• _Directions_:
In the records below, find the line that contains "GrowthZone (725, 1893)" and the line that contains "Chesapeake (62, 476)", then retype exactly those two lines and every line between them.

(Saved entries)
[Start of section]
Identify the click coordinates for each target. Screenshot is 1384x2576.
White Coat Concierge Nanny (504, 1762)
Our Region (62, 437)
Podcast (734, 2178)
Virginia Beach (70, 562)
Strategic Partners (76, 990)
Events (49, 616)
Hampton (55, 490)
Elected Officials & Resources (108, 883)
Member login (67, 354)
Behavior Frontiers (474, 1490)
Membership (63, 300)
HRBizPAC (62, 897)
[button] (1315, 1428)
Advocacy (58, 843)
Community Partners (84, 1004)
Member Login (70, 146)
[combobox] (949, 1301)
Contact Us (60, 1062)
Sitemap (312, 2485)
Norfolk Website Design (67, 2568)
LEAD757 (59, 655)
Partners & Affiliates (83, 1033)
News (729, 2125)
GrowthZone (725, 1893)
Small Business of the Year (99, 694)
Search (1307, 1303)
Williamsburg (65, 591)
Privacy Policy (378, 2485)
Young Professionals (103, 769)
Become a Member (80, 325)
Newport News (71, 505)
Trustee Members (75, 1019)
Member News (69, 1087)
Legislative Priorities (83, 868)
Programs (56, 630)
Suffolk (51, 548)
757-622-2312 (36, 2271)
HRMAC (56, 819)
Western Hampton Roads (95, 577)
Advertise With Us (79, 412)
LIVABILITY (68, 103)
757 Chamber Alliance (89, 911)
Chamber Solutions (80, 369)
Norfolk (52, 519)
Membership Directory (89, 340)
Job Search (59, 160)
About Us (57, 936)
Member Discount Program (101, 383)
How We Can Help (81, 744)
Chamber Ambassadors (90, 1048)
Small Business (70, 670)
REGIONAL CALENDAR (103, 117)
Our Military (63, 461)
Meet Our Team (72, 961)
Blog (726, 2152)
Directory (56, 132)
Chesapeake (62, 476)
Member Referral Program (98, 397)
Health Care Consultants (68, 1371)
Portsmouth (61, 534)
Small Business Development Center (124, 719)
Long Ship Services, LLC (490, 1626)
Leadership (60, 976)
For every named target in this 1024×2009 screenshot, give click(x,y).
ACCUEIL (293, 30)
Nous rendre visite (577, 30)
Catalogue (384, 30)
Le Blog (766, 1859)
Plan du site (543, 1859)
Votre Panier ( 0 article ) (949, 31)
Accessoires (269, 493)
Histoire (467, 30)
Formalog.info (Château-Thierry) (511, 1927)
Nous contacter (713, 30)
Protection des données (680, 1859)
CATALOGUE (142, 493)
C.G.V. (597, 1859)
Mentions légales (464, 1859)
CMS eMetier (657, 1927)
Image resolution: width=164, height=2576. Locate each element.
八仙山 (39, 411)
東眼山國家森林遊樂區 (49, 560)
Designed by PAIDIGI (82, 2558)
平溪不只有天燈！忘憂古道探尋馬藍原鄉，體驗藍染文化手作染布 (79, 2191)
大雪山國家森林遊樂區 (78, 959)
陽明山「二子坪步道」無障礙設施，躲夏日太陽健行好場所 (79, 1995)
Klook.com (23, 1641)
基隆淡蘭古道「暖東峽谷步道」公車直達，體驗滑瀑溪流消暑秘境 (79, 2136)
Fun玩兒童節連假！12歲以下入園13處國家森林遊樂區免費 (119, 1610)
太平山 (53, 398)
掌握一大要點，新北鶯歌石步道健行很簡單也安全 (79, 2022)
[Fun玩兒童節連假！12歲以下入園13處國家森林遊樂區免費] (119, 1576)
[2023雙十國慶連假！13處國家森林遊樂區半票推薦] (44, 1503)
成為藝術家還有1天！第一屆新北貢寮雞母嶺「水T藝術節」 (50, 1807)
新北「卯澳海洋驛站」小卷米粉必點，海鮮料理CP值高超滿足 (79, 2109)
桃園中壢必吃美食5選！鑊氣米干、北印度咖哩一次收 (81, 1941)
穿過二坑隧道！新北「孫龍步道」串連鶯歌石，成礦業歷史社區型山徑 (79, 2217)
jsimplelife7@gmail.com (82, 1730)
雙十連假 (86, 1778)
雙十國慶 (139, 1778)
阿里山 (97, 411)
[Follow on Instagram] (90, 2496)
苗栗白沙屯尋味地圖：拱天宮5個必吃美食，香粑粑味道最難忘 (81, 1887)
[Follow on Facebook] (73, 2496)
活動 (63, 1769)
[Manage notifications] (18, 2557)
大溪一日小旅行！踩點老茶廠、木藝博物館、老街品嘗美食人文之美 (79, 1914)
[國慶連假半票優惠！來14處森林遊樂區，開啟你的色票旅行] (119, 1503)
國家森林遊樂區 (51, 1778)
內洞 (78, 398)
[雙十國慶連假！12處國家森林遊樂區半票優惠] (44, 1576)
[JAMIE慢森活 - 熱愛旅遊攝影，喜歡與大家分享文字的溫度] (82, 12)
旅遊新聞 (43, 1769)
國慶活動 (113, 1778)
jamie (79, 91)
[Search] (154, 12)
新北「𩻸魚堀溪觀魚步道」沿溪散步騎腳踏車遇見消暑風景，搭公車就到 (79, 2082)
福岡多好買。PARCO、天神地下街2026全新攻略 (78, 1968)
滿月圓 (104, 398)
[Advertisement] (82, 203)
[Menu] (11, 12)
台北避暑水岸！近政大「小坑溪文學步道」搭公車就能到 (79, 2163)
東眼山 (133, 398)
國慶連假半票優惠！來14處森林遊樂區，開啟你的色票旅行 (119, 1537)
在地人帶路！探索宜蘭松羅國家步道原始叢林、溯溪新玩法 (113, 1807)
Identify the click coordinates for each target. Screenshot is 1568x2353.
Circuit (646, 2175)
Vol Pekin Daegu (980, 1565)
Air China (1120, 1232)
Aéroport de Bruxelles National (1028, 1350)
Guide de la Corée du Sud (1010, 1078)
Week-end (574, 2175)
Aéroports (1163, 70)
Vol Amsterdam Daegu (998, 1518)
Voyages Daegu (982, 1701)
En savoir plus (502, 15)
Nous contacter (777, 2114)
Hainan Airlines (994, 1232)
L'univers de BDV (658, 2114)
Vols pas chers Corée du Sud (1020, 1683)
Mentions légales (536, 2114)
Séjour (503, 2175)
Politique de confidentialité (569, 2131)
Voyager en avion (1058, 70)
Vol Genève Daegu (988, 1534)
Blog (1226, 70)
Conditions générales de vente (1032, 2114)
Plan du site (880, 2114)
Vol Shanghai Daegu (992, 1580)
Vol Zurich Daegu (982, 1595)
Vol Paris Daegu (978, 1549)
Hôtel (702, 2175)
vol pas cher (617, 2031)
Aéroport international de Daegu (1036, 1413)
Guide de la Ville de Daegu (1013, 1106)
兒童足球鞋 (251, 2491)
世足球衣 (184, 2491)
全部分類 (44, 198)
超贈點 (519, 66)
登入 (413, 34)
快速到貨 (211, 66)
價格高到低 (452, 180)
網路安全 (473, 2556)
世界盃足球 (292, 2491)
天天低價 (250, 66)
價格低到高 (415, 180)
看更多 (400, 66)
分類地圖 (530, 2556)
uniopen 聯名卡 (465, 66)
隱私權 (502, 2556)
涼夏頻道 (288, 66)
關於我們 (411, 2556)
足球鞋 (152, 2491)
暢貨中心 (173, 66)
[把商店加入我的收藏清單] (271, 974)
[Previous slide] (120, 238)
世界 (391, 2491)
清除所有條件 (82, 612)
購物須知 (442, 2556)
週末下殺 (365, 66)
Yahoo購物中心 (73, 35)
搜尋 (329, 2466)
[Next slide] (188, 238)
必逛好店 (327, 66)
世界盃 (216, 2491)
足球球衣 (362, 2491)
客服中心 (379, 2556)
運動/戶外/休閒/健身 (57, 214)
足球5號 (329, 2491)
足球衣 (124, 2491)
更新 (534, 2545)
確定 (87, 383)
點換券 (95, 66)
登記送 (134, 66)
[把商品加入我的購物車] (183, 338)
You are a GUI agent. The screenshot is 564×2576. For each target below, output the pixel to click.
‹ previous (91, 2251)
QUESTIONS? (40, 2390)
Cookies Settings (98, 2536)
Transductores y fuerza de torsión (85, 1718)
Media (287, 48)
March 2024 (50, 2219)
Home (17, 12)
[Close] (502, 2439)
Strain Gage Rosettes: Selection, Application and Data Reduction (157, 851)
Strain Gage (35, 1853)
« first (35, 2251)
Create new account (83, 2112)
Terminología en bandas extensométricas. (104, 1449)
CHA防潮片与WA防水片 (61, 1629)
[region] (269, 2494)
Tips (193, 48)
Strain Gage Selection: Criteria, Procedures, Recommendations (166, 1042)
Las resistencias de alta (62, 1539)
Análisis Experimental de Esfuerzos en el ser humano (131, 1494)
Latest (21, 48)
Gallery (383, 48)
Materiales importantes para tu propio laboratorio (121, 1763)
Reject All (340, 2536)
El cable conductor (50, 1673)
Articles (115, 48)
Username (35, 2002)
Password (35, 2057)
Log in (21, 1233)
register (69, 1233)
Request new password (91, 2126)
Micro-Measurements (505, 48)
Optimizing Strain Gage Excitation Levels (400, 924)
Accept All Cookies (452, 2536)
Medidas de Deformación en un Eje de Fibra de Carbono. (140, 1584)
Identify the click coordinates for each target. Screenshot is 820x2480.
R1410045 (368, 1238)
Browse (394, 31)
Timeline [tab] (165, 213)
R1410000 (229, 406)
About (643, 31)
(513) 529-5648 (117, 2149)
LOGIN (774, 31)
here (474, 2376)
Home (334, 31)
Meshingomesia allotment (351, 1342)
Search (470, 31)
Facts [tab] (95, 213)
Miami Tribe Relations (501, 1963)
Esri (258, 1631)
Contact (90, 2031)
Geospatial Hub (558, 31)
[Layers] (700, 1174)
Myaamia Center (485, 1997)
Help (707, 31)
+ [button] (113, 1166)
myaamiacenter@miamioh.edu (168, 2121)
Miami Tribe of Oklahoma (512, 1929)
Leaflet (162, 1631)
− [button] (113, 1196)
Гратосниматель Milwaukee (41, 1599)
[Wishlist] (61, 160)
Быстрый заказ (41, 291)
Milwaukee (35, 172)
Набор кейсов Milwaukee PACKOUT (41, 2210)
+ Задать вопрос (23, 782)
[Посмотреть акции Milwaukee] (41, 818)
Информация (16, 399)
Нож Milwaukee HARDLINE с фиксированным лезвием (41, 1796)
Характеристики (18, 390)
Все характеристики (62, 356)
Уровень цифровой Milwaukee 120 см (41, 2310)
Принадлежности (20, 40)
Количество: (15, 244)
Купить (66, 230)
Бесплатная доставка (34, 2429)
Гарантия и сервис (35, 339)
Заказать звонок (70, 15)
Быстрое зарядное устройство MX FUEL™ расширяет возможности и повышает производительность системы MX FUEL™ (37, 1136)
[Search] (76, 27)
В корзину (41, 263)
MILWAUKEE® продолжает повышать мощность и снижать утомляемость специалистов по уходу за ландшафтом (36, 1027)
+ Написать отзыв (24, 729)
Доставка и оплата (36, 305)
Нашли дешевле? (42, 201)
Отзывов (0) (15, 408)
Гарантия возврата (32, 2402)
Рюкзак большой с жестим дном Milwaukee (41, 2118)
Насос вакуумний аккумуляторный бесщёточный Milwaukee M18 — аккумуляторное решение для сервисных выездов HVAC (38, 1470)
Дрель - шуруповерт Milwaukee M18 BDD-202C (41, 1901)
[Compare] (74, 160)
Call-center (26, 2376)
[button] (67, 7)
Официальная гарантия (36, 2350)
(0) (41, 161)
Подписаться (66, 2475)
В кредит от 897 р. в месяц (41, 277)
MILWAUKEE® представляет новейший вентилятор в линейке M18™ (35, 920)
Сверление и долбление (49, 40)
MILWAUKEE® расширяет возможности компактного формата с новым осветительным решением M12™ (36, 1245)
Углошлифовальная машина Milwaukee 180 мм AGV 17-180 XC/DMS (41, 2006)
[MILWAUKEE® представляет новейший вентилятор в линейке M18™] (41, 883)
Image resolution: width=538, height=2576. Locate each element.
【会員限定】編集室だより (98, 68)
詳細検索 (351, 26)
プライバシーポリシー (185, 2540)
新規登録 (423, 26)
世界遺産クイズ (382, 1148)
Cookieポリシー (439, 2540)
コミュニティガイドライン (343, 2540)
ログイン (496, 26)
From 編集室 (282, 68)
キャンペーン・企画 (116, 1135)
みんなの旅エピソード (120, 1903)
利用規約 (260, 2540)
[End of section]
• _Answer space_:
GrowthZone (725, 1893)
Small Business of the Year (99, 694)
Search (1307, 1303)
Williamsburg (65, 591)
Privacy Policy (378, 2485)
Young Professionals (103, 769)
Become a Member (80, 325)
Newport News (71, 505)
Trustee Members (75, 1019)
Member News (69, 1087)
Legislative Priorities (83, 868)
Programs (56, 630)
Suffolk (51, 548)
757-622-2312 (36, 2271)
HRMAC (56, 819)
Western Hampton Roads (95, 577)
Advertise With Us (79, 412)
LIVABILITY (68, 103)
757 Chamber Alliance (89, 911)
Chamber Solutions (80, 369)
Norfolk (52, 519)
Membership Directory (89, 340)
Job Search (59, 160)
About Us (57, 936)
Member Discount Program (101, 383)
How We Can Help (81, 744)
Chamber Ambassadors (90, 1048)
Small Business (70, 670)
REGIONAL CALENDAR (103, 117)
Our Military (63, 461)
Meet Our Team (72, 961)
Blog (726, 2152)
Directory (56, 132)
Chesapeake (62, 476)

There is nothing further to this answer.